A couple of years ago TV Ontario interviewed George Weigel, a catholic commentator, on a book he released called The Next Pope. The interviewer, Steve Paikin, expressed his surprised at the title given that Pope Francis was still going strong. Weigel's point is that Popes Paul VI, John Paul II, Benedict and even Francis are all products of the thinking that created Vatican II, and all participated in its development and rollout. The next Pope will not be; and the next one will have been molded by different forces, perhaps less by power dynamics and ambition than by things that are fundamental to our humanity and Christ’s teaching and way of life: social justice; the environment and our very existence; imbalance of wealth among the few and poverty among the many; explosive wars occurring everywhere; massive migration of displaced persons; depression and a sense of hopelessness among many of our youth. The worst of times.

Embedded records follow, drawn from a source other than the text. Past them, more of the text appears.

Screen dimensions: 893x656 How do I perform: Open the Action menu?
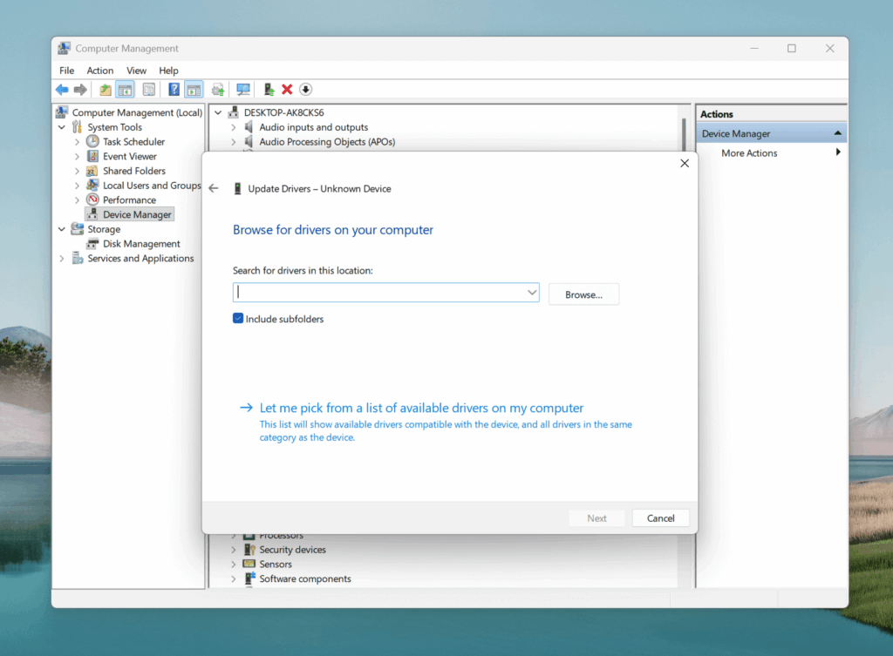point(99,71)
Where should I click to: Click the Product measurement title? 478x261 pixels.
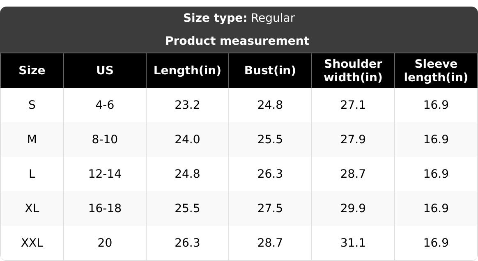coord(237,41)
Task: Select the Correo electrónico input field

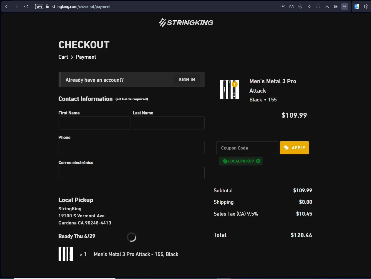Action: click(131, 173)
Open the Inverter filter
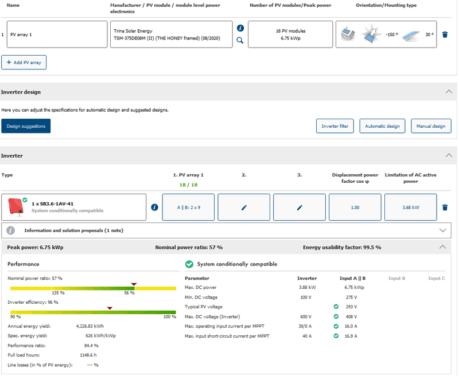Image resolution: width=459 pixels, height=376 pixels. click(334, 126)
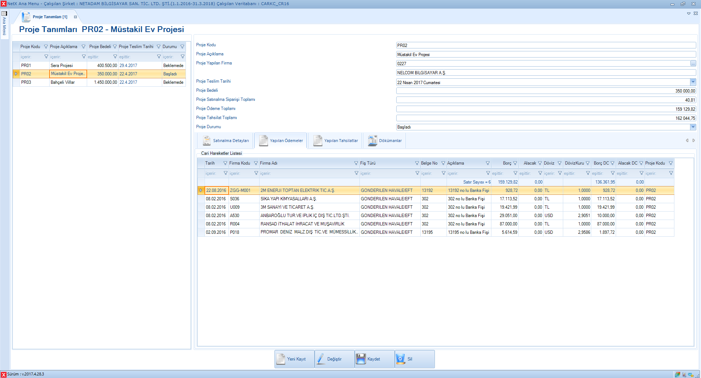Open the Proje Yapılan Firma lookup button

click(x=693, y=64)
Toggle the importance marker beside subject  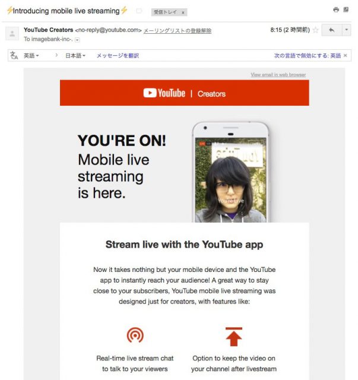click(x=138, y=11)
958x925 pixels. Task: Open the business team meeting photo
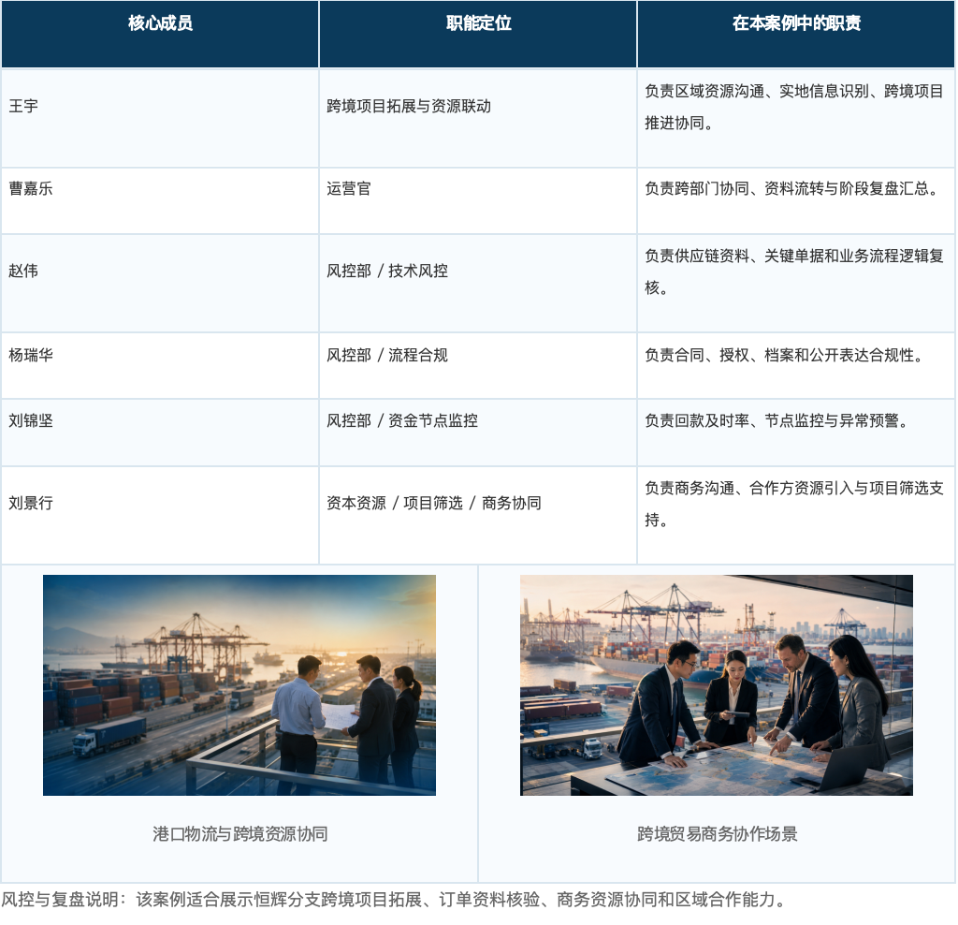pyautogui.click(x=716, y=684)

Do I recommend reading this, carefully and reverently? Yes. One of the neat things is the references, for example, to Pope John XXIII’s Pacem in Terris. And overall the plethora of references gives a sense of the rich and robust history of the intellectual and spiritual life of the Church. In Vatican II the ambitious thin-skinned politicians of the Church won the battle – and recent history since the close of the Council showed that God was not with them – but the war for our faith and souls rages on. I don’t know what the current Synods run by Pope Francis will produce – likely very little of lasting value – but I do know the world needs more good Catholics and Christians, more dedicated, smart and holy-ish priests and religious.

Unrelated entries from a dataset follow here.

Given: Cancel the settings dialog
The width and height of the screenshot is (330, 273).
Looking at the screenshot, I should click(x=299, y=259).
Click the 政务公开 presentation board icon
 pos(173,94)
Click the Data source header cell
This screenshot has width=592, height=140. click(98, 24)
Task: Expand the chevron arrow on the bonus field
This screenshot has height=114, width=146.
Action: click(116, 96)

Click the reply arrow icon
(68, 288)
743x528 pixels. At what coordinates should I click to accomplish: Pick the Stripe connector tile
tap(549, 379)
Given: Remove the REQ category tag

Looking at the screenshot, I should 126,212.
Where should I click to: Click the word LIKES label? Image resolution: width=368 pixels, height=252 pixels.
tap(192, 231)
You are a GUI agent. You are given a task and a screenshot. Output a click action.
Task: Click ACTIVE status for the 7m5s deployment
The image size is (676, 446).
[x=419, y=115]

I can now understand how God is not answering our constant prayers for priests because their presence would simply add fire to the ambitious institutionalists energized by Vatican II – so perhaps He has done a cull – because what we need are faith-filled leaders, full of zeal and on fire for and with Christ, Ezekiels for the modern world, leaders after the mold of Christ in his humility and poverty, not men playing at being gods, vying with one another for power over Catholic minds. God had the Jewish temple destroyed twice and it seems to me that if our Church continues to play God it is conceivable that we too will become irrelevant and our assets expendable.